Reversed and remanded with instructions to reinstate the citation.
NOTES
Notes
[1] OR-OSHA issued the citation to David A. Mowat & ML Mowat Company. For convenience, we refer to the employer as Mowat.
[2] 29 C.F.R. § 1926.652 is among the federal rules that OR-OSHA has adopted as Oregon workplace safety rules. See OAR XXX-XXX-XXXX(16)(c).
[3] We quote and discuss Option (4) in the text. The other options are:
"(1) Option (1)Allowable configurations and slopes.
"(i) Excavations shall be sloped at an angle not steeper than one and one-half horizontal to one vertical (34 degrees measured from the horizontal), unless the employer uses one of the other options listed below.
"(ii) Slopes specified in paragraph (b)(1)(i) of this section, shall be excavated to form configurations that are in accordance with the slopes shown for Type C soil in Appendix B to this subpart.
"(2) Option (2)Determination of slopes and configurations using Appendices A and B. Maximum allowable slopes, and allowable configurations for sloping and benching systems, shall be determined in accordance with the conditions and requirements set forth in Appendices A and B to this subpart.
"(3) Option (3)Designs using other tabulated data.
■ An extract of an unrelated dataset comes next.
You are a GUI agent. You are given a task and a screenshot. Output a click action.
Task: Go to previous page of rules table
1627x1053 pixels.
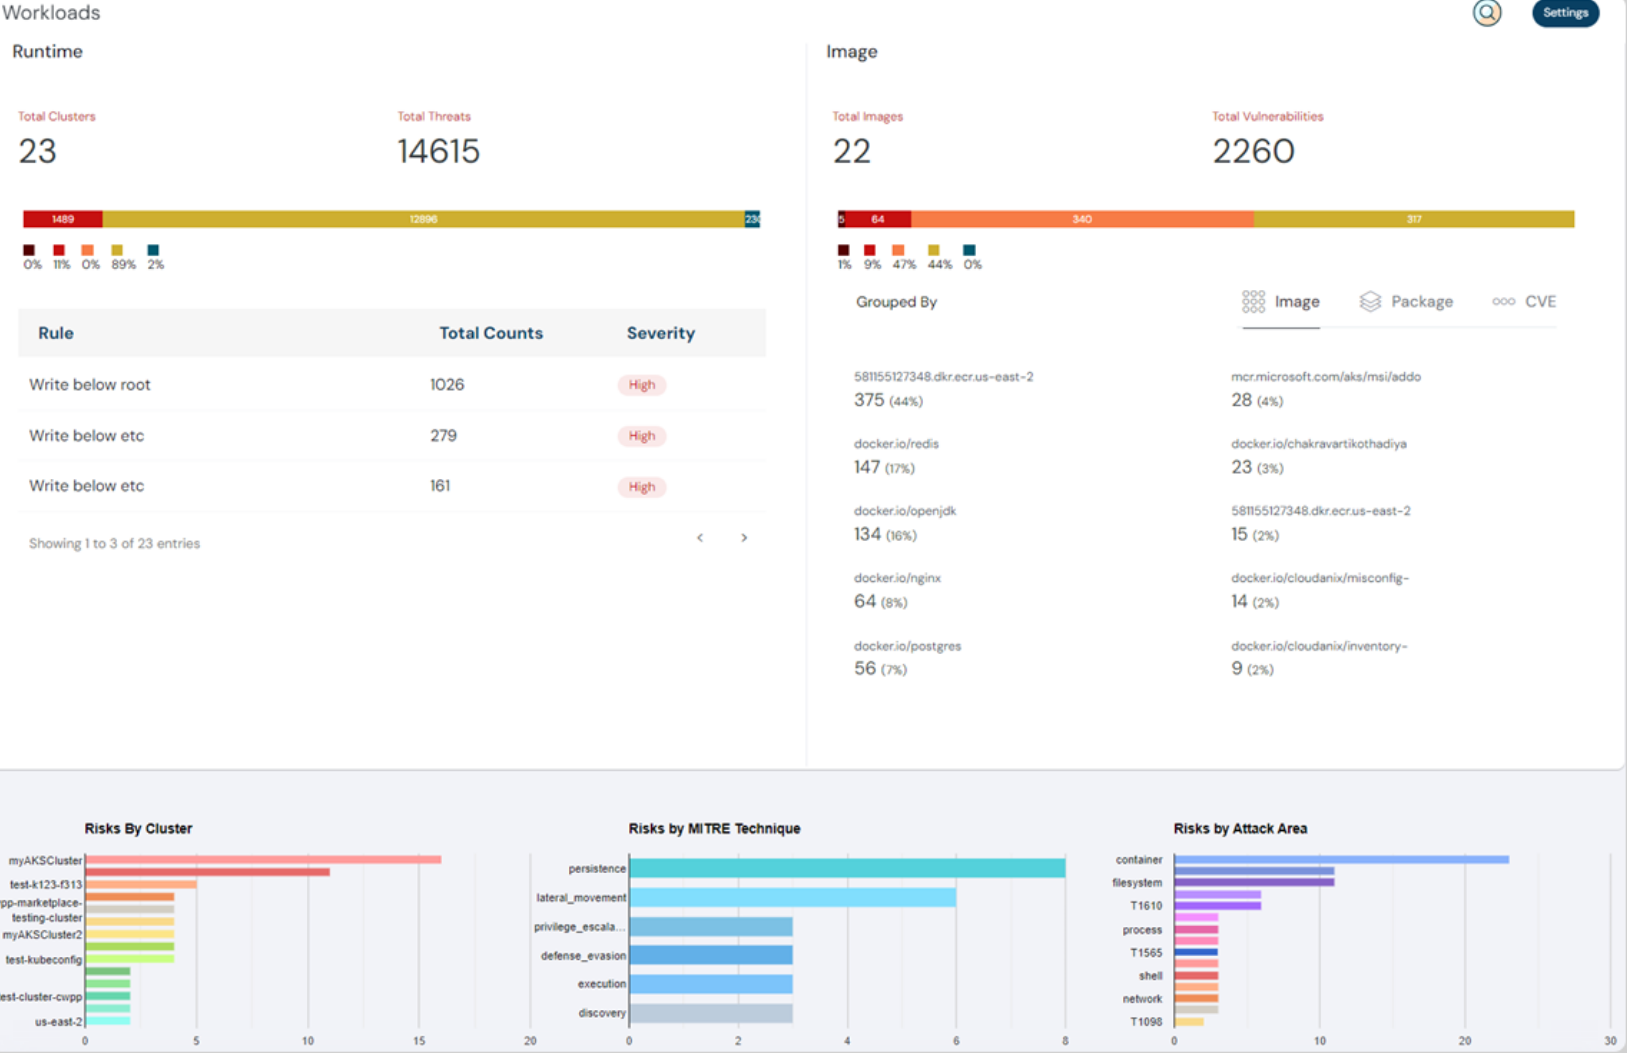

"(i) Designs of sloping or benching systems shall be selected from and be in accordance with tabulated data, such as tables and charts.
"(ii) The tabulated data shall be in written form and shall include all of the following:
"(A) Identification of the parameters that affect the selection of a sloping or benching system drawn from such data;
"(B) Identification of the limits of use of the data, to include the magnitude and configuration of slopes determined to be safe;
"(C) Explanatory information as may be necessary to aid the user in making a correct selection of a protective system from the data.
"(iii) At least one copy of the tabulated data which identifies the registered professional engineer who approved the data, shall be maintained at the jobsite during construction of the protective system. After that time the data may be stored off the jobsite, but a copy of the data shall be made available to the Secretary upon request."
29 C.F.R. § 1926.652(b)(1)-(3) (italics in original).